Content starts

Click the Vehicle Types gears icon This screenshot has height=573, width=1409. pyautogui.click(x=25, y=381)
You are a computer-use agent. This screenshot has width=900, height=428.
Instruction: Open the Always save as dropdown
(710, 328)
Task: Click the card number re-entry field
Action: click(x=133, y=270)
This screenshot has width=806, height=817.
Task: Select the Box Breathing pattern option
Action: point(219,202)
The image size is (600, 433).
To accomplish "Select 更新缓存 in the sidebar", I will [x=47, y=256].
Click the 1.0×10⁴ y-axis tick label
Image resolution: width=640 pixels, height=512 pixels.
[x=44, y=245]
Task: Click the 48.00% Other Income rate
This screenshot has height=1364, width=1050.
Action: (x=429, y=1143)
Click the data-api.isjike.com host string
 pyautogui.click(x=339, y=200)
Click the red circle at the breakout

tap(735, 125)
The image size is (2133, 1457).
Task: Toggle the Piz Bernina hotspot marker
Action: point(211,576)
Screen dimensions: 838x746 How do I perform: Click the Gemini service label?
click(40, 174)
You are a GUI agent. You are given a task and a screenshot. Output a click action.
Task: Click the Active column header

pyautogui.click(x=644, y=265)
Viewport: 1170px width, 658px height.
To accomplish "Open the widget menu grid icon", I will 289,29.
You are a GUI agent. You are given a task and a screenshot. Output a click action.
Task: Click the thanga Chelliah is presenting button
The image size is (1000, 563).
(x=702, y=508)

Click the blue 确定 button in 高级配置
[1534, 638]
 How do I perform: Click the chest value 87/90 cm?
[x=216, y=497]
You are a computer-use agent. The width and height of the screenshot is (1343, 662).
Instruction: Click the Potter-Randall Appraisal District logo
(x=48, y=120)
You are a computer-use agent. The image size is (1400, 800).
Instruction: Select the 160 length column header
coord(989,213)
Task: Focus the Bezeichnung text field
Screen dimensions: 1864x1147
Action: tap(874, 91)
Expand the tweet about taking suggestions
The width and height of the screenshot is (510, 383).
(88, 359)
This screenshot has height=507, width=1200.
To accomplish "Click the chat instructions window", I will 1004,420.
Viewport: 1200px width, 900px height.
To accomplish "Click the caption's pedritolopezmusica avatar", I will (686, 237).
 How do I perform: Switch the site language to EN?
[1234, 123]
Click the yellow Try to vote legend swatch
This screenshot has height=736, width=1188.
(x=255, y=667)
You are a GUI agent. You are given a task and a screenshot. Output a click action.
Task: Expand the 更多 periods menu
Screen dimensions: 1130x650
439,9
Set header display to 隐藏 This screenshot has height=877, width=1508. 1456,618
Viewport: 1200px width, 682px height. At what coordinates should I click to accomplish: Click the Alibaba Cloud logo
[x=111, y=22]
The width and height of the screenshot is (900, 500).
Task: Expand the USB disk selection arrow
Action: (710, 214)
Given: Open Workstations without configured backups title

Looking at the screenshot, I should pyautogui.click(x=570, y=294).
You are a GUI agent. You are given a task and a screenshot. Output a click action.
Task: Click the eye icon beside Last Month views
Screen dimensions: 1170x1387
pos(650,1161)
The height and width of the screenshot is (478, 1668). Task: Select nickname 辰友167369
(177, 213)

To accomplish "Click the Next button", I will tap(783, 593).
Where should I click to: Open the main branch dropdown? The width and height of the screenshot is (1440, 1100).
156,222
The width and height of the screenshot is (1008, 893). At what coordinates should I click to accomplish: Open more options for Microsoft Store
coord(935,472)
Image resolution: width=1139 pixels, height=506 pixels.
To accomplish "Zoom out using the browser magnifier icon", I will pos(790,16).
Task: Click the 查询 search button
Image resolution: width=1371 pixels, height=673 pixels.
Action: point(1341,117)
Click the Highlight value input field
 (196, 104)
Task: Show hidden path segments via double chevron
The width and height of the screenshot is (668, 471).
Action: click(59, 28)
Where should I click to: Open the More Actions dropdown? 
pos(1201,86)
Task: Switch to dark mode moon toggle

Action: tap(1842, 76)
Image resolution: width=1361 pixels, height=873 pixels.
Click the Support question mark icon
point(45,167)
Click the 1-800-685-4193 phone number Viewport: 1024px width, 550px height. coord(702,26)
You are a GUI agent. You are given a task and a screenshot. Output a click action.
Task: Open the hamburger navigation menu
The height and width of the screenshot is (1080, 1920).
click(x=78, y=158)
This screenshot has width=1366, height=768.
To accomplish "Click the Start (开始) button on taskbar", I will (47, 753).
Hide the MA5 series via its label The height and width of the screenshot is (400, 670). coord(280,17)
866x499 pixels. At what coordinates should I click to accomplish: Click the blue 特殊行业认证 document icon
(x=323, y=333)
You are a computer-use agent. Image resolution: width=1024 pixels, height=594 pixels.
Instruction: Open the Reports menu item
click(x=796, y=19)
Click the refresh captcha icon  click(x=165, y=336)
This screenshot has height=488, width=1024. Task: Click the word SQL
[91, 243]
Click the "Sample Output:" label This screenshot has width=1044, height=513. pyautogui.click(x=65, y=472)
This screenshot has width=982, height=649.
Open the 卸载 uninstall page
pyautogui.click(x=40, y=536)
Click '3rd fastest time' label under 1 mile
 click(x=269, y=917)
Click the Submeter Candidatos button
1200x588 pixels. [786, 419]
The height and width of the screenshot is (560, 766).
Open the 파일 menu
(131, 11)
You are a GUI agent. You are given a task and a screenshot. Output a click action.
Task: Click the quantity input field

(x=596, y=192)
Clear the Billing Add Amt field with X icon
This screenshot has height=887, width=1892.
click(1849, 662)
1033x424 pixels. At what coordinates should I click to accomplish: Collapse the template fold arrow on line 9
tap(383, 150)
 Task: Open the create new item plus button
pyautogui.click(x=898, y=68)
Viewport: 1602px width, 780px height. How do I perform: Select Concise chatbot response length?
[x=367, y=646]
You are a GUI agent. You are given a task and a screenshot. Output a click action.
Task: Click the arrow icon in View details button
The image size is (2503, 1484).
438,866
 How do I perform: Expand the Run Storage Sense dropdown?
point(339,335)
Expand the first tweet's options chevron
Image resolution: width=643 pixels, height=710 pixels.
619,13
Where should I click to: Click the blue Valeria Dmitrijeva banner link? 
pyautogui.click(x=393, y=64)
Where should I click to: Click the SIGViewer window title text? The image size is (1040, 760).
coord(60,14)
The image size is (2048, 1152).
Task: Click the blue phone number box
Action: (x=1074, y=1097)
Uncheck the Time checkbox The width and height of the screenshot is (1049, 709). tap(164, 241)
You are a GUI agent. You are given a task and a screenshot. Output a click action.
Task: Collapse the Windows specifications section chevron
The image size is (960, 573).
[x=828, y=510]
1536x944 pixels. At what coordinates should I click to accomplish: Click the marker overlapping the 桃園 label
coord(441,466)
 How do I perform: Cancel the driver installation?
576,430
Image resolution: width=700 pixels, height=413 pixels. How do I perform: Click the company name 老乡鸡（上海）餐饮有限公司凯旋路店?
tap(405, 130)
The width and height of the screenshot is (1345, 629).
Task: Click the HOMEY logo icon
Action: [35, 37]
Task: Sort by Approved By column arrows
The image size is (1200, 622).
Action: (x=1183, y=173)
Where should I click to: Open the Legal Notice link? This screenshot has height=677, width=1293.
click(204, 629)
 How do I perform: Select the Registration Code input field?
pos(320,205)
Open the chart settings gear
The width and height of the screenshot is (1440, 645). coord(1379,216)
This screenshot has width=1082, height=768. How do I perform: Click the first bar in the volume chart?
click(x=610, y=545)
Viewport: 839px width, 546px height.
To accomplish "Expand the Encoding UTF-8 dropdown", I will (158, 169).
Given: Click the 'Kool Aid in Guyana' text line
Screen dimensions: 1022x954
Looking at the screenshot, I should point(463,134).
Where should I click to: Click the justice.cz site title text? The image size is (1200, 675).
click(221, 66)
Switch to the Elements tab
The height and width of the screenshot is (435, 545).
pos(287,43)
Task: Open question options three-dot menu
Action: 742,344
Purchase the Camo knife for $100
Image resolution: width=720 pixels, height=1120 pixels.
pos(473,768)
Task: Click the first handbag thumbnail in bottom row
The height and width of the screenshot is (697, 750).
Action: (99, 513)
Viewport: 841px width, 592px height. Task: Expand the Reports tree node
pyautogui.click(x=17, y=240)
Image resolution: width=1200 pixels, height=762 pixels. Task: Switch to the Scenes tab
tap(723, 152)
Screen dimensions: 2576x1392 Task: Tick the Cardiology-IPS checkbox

Content ends

→ **Exercise aim**: Across the data, how many lines have the word "tweet" in them? Respond with the number alone.

→ **Exercise answer**: 2